Entering Tuesday, the most recent Cartersville-Cass boys basketball game ended with the Canes celebrating an 81-48 home win. That game took place Feb. 1, 2016, and a lot has changed in the nearly …
Entering Tuesday, the most recent Cartersville-Cass boys basketball game ended with the Canes celebrating an 81-48 home win. That game took place Feb. 1, 2016, and a lot has changed in the nearly five years since that date.
One thing that's different (and led directly to the renewing of the rivalry) is Cartersville and Cass are now both in Region 7-AAAAA, meaning the schools will meet at least twice this season.
In the initial matchup, the host Colonels showed how far they've come in front of a capacity crowd. Behind 20 points apiece from seniors Braxton Benham and C.J. Pipkin, ninth-ranked Cass controlled proceedings throughout in a dominant 77-41 win.
Following a jittery first few minutes from both sides, Cartersville eventually edged in front by a 5-2 margin. Seconds later, Pipkin buried a 3-pointer to tie the game, and the Canes would never lead the rest of the way.
"For all the time that's gone between the last time these two schools have played and tonight, you saw in the first few minutes of the game that it was a little bit sloppy on both ends," Colonels head coach Sean Glaze said. "... I think the last couple of minutes of the first quarter, we started to bring a little bit more defensive intensity. We made a couple of shots out of running our stuff, and then we had a really good second quarter to kind of set the tone."
Cass (11-4, 2-0) closed the opening period on a 15-5 run to carry a 25-12 advantage into the second quarter. The Colonels — who already have more wins this season than their 2015-16 counterparts — kept their foot on the gas, closing out the first half with a 14-2 spurt for a healthy 43-17 edge at the break.

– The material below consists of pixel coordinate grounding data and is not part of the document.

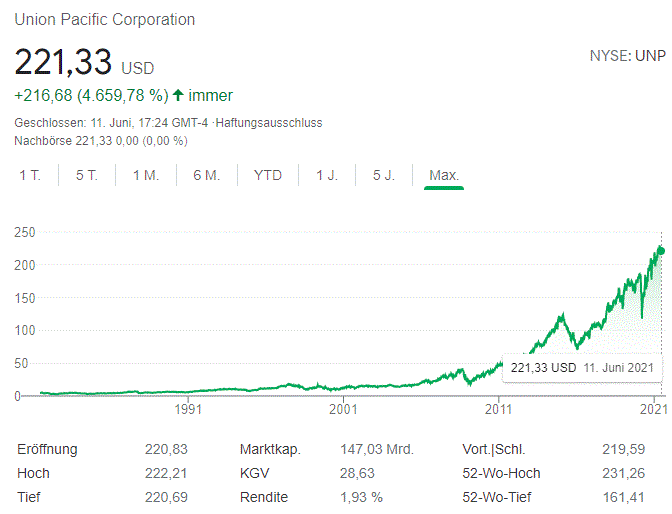672x514 pixels.
Task: Switch to the 5 T. range tab
Action: [87, 175]
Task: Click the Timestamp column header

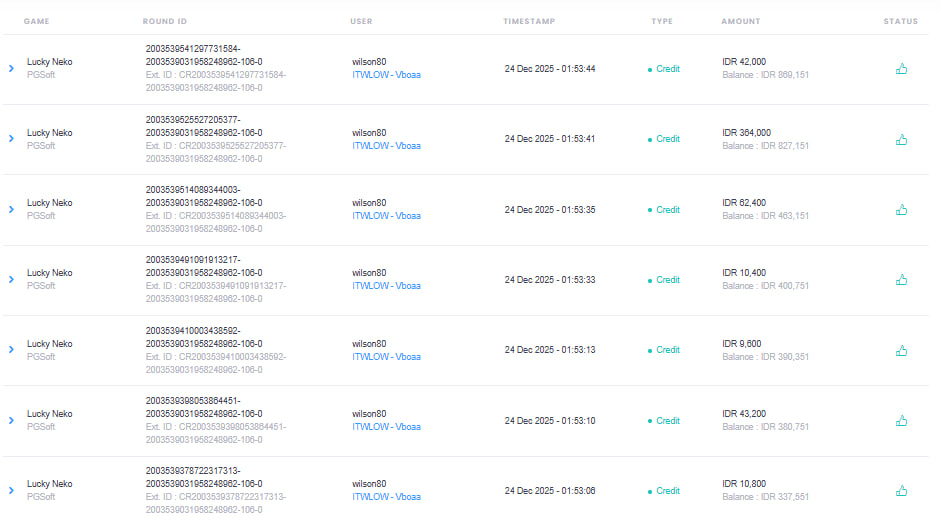Action: pos(529,21)
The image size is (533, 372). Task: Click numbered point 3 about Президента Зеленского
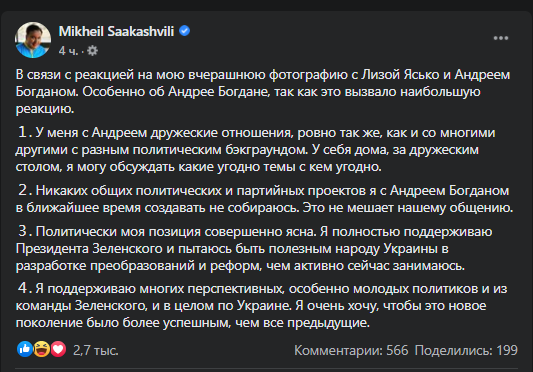(254, 249)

As impressive as the Cass offense was for long stretches of the opening half, the defensive performance was even better. Cartersville (5-3, 0-1) came in with five consecutive victories, but the Canes struggled to create open looks outside or convert opportunities inside.

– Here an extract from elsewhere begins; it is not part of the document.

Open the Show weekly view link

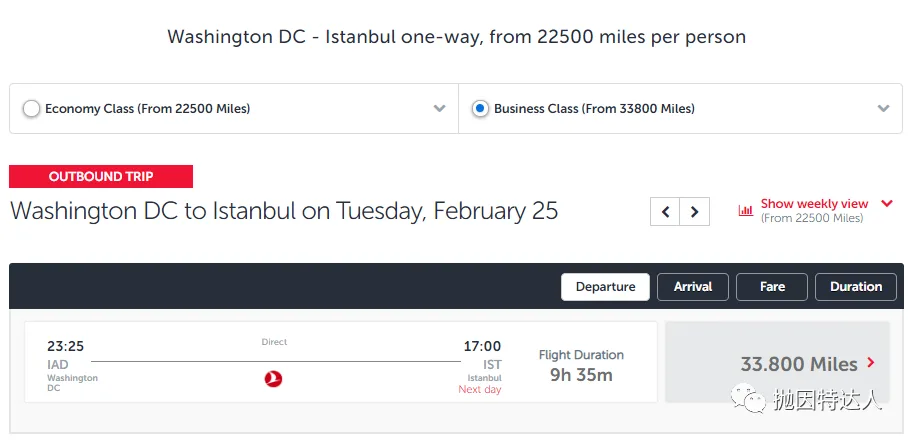[x=814, y=204]
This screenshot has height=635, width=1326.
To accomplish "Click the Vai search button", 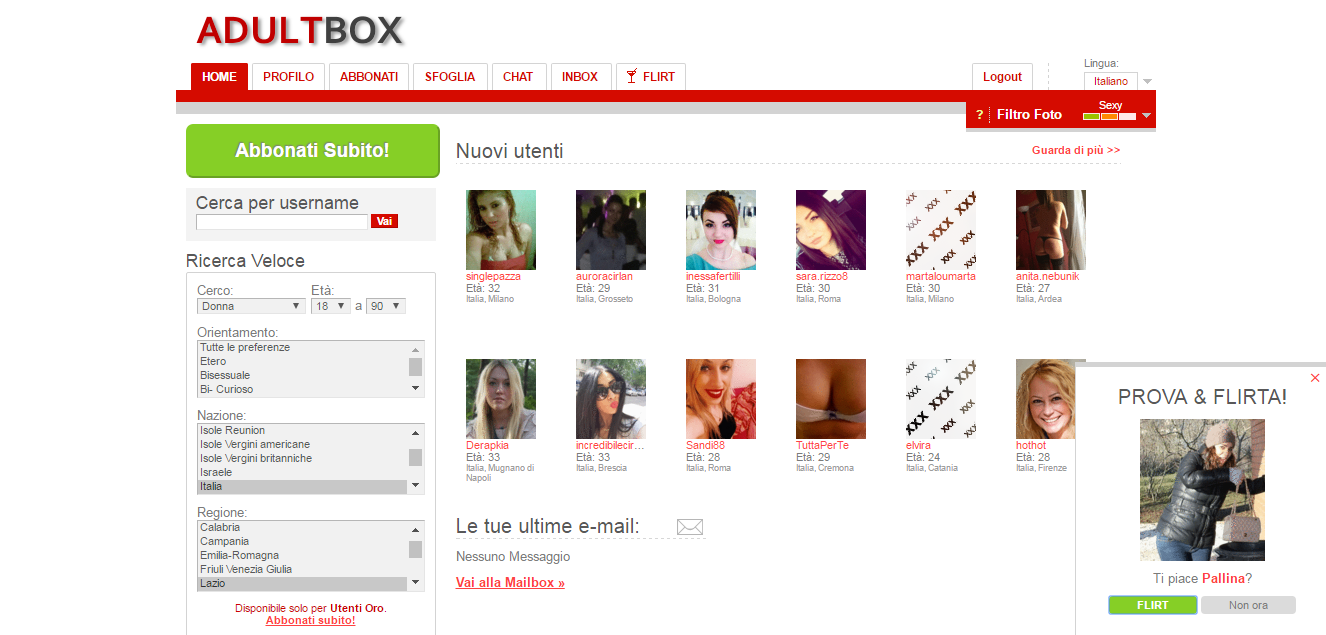I will (384, 222).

"Our kids were missing shots they normally make," Cartersville head coach Mike Tobin said. "They were all jacked [about playing Cass]. But Cass had a a lot to do with [the misses]. They've got a good team, and they play good defense.

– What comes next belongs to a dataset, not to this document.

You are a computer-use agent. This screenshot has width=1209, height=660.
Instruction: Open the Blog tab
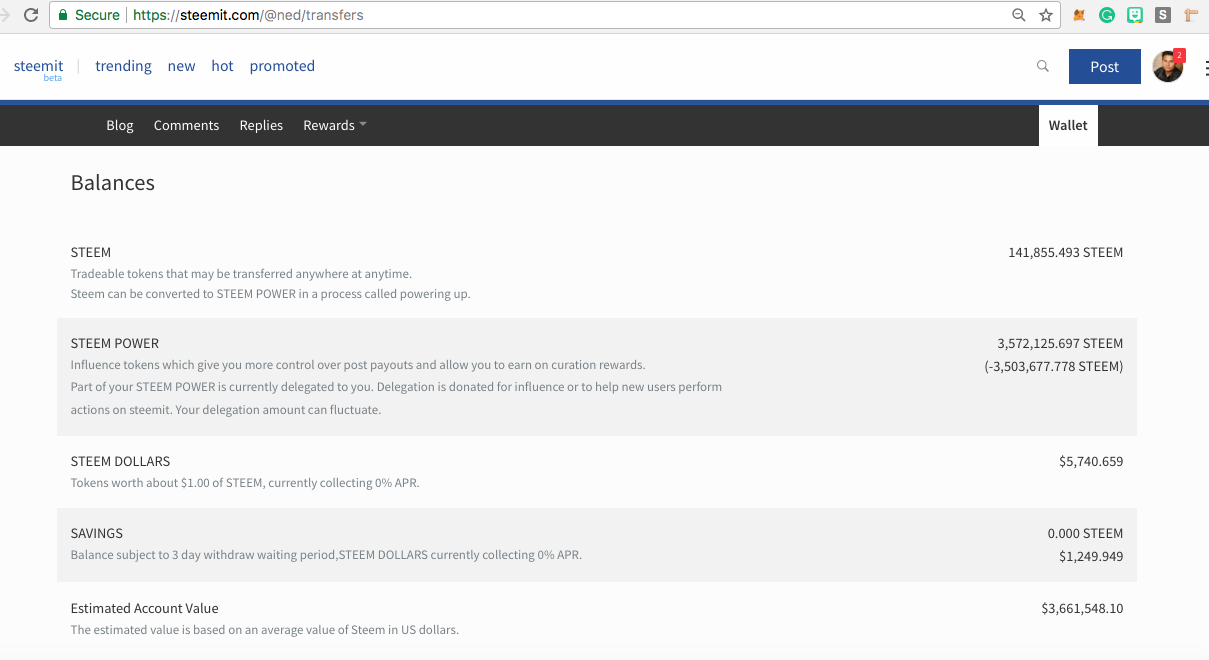point(120,125)

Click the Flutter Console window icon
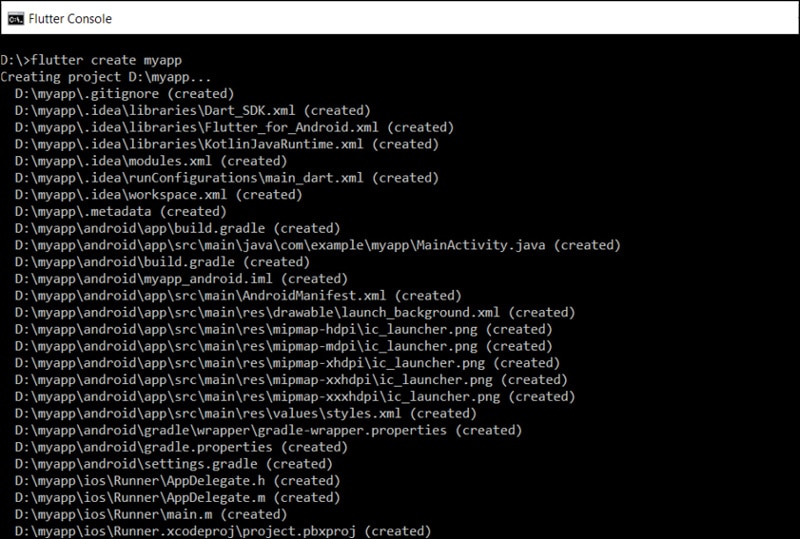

"That was obviously the worst we've shot all year. Cass had a lot to do with it, but we missed at least 12-15 layups. That was huge."
Benham and Pipkin both had two 3-pointers and eight points in the first quarter. The former recorded four points in the second period and eight in the third, while the latter managed five in the second, five in the third and two in the fourth.
While Pipkin had a big game, as did junior Zaylan Chaney (13 points), Benham proved to be the most important player on the court. The lanky point guard completely controlled the game on both ends of the floor, helping keep the Canes from ever scoring more than five straight points.
"He's a mature, bright and really talented player," Glaze said of Benham. "Defensively, I don't know if there is a better on-ball defender in our region. What he does for us that is really special is that if they make a good play, we come down the floor and he does a good job of getting us back into a good set."
On the other side, Cartersville point guard Kam Callahan did all he could to keep the Canes afloat. The junior buried three treys and scored a team-high 15 points. Jynerieus Stanley added a dozen points, including nine in the fourth quarter.
Callahan and Stanley have both been playing the entire season, whereas several Cartersville players recently joined the team after the football program reached the state championship game. Tuesday marked the second game back for the group, and it's clear there is still a ways to go in building collective team chemistry.
"It's tough," Tobin said. "Against Cedartown, we looked real good and got on a roll. We looked like we had been playing for a while.
"You've got to tip your hat to Cass. They played good defense and got our guys out of rhythm. We weren't moving the ball like we needed to. They had a lot to do with us not looking good."
Another team that can empathize with how the Canes are feeling will be making a Friday trip to Cass. The defending region champion, Hiram suffered a 66-35 loss to Cass in the semifinals of the Campbell Holiday Classic.
"They're going to come in upset at the way we beat them the first time," Glaze said of the Hornets. "If we take care of the boards and defend like we can, I like our chances. ...
"If we take care of our business, we're a really difficult team to play against."
Asked if he was concerned about his team suffering a letdown after such a big win over the Canes, Glaze likened his team to a group of hikers.
He doesn't want his team to set up camp and risk complacency. He wants them to keep climbing.
"We're not just playing to beat Cartersville," Glaze said. "We are playing for a whole lot bigger goals down the road, and we're looking to make this a special season for all of our kids."